Exercise instructions — Beneath this task is a listing; tally its lines that contain "will" and give only the total.
Top of Data to process
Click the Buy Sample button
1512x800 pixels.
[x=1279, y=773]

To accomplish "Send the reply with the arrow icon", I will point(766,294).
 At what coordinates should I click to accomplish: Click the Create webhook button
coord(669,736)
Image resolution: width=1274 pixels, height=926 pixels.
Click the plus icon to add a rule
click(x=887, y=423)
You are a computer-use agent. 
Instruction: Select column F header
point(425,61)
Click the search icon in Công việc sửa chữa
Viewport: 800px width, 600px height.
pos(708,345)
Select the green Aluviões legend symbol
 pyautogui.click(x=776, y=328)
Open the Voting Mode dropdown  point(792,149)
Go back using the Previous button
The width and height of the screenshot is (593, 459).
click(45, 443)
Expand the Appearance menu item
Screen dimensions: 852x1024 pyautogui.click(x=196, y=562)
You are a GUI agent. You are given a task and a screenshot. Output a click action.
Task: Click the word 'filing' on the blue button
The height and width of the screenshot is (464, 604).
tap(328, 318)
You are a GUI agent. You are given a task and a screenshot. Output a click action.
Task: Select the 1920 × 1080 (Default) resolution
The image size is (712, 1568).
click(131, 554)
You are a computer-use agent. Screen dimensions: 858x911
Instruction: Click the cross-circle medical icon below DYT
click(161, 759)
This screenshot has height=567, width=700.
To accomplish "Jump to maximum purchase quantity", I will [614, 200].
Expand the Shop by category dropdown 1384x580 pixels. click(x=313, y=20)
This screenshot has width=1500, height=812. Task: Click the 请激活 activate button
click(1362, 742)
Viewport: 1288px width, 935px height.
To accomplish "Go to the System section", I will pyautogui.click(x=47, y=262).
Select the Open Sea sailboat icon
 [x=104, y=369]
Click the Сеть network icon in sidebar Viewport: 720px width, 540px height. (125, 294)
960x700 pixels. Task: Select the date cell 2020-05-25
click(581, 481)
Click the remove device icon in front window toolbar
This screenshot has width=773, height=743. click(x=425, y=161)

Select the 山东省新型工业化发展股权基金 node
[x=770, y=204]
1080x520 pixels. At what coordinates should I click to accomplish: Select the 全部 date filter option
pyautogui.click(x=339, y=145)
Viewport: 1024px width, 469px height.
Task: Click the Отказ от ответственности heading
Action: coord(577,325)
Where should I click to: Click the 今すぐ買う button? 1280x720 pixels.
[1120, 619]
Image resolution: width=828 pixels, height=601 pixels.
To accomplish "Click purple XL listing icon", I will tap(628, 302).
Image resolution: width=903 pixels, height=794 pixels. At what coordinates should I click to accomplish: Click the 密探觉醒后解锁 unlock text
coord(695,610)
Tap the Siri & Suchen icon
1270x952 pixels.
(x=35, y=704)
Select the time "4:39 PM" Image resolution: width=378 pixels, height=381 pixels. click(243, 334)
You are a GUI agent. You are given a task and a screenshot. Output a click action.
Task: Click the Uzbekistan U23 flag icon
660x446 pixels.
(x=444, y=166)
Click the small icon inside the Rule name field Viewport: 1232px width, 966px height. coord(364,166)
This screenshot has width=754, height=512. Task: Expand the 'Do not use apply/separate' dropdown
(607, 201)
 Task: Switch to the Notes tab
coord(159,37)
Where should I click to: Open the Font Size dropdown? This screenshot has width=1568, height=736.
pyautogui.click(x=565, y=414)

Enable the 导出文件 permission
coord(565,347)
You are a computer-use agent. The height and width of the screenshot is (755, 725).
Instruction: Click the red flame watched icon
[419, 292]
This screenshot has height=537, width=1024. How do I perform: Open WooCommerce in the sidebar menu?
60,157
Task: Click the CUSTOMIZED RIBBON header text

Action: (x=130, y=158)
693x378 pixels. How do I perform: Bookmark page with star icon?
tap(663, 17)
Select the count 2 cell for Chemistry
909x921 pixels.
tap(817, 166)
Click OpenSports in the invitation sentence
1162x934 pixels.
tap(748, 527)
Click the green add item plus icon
Bottom of Data to process
Response for this exercise — 4